> [Set exercise]
Copy the listing below line for line, without changing a single character.

> [Provided records]
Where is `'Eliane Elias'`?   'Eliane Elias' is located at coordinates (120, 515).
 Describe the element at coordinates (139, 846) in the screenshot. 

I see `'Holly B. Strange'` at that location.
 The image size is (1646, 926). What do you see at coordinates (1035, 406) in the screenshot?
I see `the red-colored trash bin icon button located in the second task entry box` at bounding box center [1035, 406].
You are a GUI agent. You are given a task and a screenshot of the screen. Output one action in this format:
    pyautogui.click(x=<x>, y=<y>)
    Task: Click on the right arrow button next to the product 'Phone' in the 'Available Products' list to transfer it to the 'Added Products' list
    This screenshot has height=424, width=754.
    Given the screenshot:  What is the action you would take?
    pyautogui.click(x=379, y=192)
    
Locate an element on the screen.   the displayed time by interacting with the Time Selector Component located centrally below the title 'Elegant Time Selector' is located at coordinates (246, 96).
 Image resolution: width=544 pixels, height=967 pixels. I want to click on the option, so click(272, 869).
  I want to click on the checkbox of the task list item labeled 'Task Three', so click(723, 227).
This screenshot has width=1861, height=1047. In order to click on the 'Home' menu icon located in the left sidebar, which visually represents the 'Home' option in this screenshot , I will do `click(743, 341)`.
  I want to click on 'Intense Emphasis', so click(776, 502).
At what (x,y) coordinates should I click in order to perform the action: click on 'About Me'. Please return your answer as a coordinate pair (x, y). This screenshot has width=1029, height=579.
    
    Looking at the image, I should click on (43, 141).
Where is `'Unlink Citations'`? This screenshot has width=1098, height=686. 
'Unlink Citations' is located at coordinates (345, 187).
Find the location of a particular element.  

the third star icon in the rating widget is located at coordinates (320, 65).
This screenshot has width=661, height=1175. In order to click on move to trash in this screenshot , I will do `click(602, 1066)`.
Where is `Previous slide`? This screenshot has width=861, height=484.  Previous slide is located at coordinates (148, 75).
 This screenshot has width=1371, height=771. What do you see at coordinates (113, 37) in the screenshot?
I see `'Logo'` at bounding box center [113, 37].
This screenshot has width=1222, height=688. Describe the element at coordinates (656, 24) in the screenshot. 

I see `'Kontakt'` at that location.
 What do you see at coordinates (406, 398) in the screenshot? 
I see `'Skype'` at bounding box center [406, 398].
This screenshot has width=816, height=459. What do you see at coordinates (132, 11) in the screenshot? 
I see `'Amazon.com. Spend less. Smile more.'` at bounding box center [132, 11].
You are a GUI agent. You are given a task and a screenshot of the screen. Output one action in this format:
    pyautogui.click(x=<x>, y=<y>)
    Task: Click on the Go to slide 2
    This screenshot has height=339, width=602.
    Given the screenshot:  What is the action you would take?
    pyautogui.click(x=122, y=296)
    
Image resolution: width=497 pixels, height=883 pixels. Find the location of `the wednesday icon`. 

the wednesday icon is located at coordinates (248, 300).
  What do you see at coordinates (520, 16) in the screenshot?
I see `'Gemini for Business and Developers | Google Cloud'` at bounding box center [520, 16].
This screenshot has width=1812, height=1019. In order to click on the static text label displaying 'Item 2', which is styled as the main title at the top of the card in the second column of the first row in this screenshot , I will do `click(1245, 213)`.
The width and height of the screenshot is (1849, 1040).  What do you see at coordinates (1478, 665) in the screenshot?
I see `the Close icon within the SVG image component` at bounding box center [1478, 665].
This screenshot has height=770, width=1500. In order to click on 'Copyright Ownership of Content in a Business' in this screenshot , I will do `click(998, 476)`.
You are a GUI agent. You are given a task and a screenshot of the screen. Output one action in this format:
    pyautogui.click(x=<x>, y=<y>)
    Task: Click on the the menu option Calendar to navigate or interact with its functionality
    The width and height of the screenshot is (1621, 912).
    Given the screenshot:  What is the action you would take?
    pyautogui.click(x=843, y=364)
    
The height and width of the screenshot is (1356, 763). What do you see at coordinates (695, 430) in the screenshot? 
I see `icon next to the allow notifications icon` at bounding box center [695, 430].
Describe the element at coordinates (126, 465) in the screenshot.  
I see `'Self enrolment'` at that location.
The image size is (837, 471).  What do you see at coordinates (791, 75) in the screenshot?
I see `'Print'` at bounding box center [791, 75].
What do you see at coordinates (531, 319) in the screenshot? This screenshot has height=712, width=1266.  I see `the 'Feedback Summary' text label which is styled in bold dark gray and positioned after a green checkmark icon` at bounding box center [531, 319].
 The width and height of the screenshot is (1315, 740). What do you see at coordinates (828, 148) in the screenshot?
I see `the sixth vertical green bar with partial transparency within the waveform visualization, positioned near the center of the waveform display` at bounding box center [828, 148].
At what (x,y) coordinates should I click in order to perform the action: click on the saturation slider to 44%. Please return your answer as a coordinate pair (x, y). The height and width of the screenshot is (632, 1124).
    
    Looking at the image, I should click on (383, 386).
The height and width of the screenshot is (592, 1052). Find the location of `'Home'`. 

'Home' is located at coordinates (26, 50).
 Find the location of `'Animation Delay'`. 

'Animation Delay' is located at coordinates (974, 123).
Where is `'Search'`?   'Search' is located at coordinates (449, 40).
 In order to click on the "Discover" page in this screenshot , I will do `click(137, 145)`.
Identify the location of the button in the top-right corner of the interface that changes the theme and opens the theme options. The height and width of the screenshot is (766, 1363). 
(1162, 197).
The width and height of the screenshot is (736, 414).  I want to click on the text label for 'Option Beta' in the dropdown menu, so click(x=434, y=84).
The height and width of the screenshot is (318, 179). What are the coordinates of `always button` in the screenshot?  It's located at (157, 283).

> [The output]
Where is `'Eliane Elias'`?   'Eliane Elias' is located at coordinates (120, 515).
 Describe the element at coordinates (139, 846) in the screenshot. 

I see `'Holly B. Strange'` at that location.
 The image size is (1646, 926). What do you see at coordinates (1035, 406) in the screenshot?
I see `the red-colored trash bin icon button located in the second task entry box` at bounding box center [1035, 406].
You are a GUI agent. You are given a task and a screenshot of the screen. Output one action in this format:
    pyautogui.click(x=<x>, y=<y>)
    Task: Click on the right arrow button next to the product 'Phone' in the 'Available Products' list to transfer it to the 'Added Products' list
    This screenshot has height=424, width=754.
    Given the screenshot:  What is the action you would take?
    pyautogui.click(x=379, y=192)
    
Locate an element on the screen.   the displayed time by interacting with the Time Selector Component located centrally below the title 'Elegant Time Selector' is located at coordinates (246, 96).
 Image resolution: width=544 pixels, height=967 pixels. I want to click on the option, so click(272, 869).
  I want to click on the checkbox of the task list item labeled 'Task Three', so click(723, 227).
This screenshot has width=1861, height=1047. In order to click on the 'Home' menu icon located in the left sidebar, which visually represents the 'Home' option in this screenshot , I will do `click(743, 341)`.
  I want to click on 'Intense Emphasis', so click(776, 502).
At what (x,y) coordinates should I click in order to perform the action: click on 'About Me'. Please return your answer as a coordinate pair (x, y). This screenshot has width=1029, height=579.
    
    Looking at the image, I should click on (43, 141).
Where is `'Unlink Citations'`? This screenshot has width=1098, height=686. 
'Unlink Citations' is located at coordinates (345, 187).
Find the location of a particular element.  

the third star icon in the rating widget is located at coordinates (320, 65).
This screenshot has width=661, height=1175. In order to click on move to trash in this screenshot , I will do `click(602, 1066)`.
Where is `Previous slide`? This screenshot has width=861, height=484.  Previous slide is located at coordinates (148, 75).
 This screenshot has width=1371, height=771. What do you see at coordinates (113, 37) in the screenshot?
I see `'Logo'` at bounding box center [113, 37].
This screenshot has width=1222, height=688. Describe the element at coordinates (656, 24) in the screenshot. 

I see `'Kontakt'` at that location.
 What do you see at coordinates (406, 398) in the screenshot? 
I see `'Skype'` at bounding box center [406, 398].
This screenshot has width=816, height=459. What do you see at coordinates (132, 11) in the screenshot? 
I see `'Amazon.com. Spend less. Smile more.'` at bounding box center [132, 11].
You are a GUI agent. You are given a task and a screenshot of the screen. Output one action in this format:
    pyautogui.click(x=<x>, y=<y>)
    Task: Click on the Go to slide 2
    This screenshot has height=339, width=602.
    Given the screenshot:  What is the action you would take?
    pyautogui.click(x=122, y=296)
    
Image resolution: width=497 pixels, height=883 pixels. Find the location of `the wednesday icon`. 

the wednesday icon is located at coordinates (248, 300).
  What do you see at coordinates (520, 16) in the screenshot?
I see `'Gemini for Business and Developers | Google Cloud'` at bounding box center [520, 16].
This screenshot has width=1812, height=1019. In order to click on the static text label displaying 'Item 2', which is styled as the main title at the top of the card in the second column of the first row in this screenshot , I will do `click(1245, 213)`.
The width and height of the screenshot is (1849, 1040).  What do you see at coordinates (1478, 665) in the screenshot?
I see `the Close icon within the SVG image component` at bounding box center [1478, 665].
This screenshot has height=770, width=1500. In order to click on 'Copyright Ownership of Content in a Business' in this screenshot , I will do `click(998, 476)`.
You are a GUI agent. You are given a task and a screenshot of the screen. Output one action in this format:
    pyautogui.click(x=<x>, y=<y>)
    Task: Click on the the menu option Calendar to navigate or interact with its functionality
    The width and height of the screenshot is (1621, 912).
    Given the screenshot:  What is the action you would take?
    pyautogui.click(x=843, y=364)
    
The height and width of the screenshot is (1356, 763). What do you see at coordinates (695, 430) in the screenshot? 
I see `icon next to the allow notifications icon` at bounding box center [695, 430].
Describe the element at coordinates (126, 465) in the screenshot.  
I see `'Self enrolment'` at that location.
The image size is (837, 471).  What do you see at coordinates (791, 75) in the screenshot?
I see `'Print'` at bounding box center [791, 75].
What do you see at coordinates (531, 319) in the screenshot? This screenshot has height=712, width=1266.  I see `the 'Feedback Summary' text label which is styled in bold dark gray and positioned after a green checkmark icon` at bounding box center [531, 319].
 The width and height of the screenshot is (1315, 740). What do you see at coordinates (828, 148) in the screenshot?
I see `the sixth vertical green bar with partial transparency within the waveform visualization, positioned near the center of the waveform display` at bounding box center [828, 148].
At what (x,y) coordinates should I click in order to perform the action: click on the saturation slider to 44%. Please return your answer as a coordinate pair (x, y). The height and width of the screenshot is (632, 1124).
    
    Looking at the image, I should click on (383, 386).
The height and width of the screenshot is (592, 1052). Find the location of `'Home'`. 

'Home' is located at coordinates (26, 50).
 Find the location of `'Animation Delay'`. 

'Animation Delay' is located at coordinates (974, 123).
Where is `'Search'`?   'Search' is located at coordinates (449, 40).
 In order to click on the "Discover" page in this screenshot , I will do `click(137, 145)`.
Identify the location of the button in the top-right corner of the interface that changes the theme and opens the theme options. The height and width of the screenshot is (766, 1363). 
(1162, 197).
The width and height of the screenshot is (736, 414).  I want to click on the text label for 'Option Beta' in the dropdown menu, so click(x=434, y=84).
The height and width of the screenshot is (318, 179). What are the coordinates of `always button` in the screenshot?  It's located at (157, 283).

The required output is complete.